[Page extract Boundary: Start]
Mendivil-Giró’s (2025) central claim is that the recursive operation Internal Merge (IM), when applied iteratively to a primitive representation of one, implements the successor function and thereby grounds arithmetic. The present reply argues that this claim fails for a principled reason: Internal Merge generates hierarchical structure, whereas the successor function is a value-generating operation over numerical magnitudes. Before introducing the discussion about the relation between IM and the successor function, I first provide some context on the role of the successor principle in the theories of number acquisition, as well as on recent approaches that propose a connection between recursion in language and recursion in number.
2 The Successor Principle as the Core of Number Concepts
Many theories have turned to the successor principle as the key to understanding number acquisition. Formally, the successor principle states that for any natural number n, there exists a successor n + 1, and that repeated application of this function generates the entire set of natural numbers. This idea is central to formal axiomatizations of arithmetic, such as the Dedekind–Peano axioms (Peano, 1977).
Some theorists have proposed that humans possess an innate mechanism that generates integer representations via a recursive successor function (Leslie et al., 2008). Others argue that children acquire the successor principle through inductive inference over counting sequences (Carey & Barner, 2019; Le Corre & Carey, 2007), particularly once they understand the cardinality principle, that the last word in a count indicates the size of a set.
Despite its prominence, the successor principle raises several unresolved problems. First, it is unclear how children acquire a recursive, self-referential function from limited and finite experience. Second, the successor principle is often conflated with counting-related abilities, such as knowing the next word in a count list or adding one to small numbers. Third, it is not obvious how to measure abstract knowledge of the successor principle independently of counting skill or familiarity with specific number ranges.
[Page extract Boundary: End]
[Available data Boundary: Start]
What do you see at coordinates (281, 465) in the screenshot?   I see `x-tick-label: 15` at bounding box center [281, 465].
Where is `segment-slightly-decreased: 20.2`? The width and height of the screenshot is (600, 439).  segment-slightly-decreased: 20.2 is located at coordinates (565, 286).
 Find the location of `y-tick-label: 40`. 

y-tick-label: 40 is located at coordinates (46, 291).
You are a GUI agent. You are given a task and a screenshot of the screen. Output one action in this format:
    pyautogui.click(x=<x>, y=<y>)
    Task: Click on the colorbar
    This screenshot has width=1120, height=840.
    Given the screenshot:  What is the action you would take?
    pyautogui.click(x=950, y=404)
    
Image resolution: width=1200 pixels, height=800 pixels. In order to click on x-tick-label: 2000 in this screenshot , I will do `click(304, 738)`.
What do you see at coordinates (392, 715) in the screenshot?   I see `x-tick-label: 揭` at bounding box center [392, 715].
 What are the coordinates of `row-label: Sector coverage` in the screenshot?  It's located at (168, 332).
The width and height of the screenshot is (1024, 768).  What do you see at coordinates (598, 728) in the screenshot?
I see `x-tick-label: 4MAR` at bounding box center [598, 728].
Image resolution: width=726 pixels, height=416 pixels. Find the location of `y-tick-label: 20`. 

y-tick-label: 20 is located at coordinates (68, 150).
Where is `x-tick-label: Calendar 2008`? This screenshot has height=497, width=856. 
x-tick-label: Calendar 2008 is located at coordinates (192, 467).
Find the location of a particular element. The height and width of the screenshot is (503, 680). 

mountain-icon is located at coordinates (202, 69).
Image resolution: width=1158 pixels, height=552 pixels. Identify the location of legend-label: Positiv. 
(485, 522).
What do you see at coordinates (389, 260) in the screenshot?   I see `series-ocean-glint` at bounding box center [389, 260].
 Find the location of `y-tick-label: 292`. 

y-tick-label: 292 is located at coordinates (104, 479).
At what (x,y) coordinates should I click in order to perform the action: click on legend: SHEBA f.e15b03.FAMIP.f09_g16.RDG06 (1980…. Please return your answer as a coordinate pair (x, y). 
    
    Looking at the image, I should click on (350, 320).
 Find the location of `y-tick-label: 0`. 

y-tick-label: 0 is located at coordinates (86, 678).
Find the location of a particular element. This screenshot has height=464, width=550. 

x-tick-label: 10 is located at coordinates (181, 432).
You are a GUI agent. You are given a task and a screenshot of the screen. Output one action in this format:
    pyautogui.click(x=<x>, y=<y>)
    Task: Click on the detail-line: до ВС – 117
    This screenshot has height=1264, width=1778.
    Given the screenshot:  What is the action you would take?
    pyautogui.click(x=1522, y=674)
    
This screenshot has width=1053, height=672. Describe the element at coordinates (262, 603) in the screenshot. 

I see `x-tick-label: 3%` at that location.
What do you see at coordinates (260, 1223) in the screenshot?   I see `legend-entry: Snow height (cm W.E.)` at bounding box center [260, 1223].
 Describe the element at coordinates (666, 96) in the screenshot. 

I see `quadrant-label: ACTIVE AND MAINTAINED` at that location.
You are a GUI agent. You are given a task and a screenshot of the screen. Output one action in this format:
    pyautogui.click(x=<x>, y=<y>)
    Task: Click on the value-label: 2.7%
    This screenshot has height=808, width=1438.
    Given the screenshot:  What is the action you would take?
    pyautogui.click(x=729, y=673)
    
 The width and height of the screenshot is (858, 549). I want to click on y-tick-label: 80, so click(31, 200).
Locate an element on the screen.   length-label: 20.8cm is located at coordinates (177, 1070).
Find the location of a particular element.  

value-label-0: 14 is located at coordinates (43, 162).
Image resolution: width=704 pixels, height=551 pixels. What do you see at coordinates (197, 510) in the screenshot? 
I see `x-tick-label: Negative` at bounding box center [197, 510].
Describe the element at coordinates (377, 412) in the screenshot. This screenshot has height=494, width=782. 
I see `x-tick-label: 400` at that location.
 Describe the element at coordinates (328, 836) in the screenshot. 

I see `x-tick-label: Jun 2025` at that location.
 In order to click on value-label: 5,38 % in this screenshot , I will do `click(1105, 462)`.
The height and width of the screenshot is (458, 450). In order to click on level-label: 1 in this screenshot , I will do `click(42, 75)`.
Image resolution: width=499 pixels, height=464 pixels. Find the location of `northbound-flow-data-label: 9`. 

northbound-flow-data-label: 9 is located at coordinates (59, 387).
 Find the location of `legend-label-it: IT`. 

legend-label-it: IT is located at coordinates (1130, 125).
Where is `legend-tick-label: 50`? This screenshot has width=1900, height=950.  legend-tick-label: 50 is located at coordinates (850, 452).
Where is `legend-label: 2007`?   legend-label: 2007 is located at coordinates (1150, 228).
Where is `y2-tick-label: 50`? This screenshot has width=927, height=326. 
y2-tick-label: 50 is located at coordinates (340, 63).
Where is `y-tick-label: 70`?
[Available data Boundary: End]
In the passage about the successor principle, what does the cardinality principle say? Rely only on the passage about the successor principle, not on the material.

The last word in a count indicates the size of a set.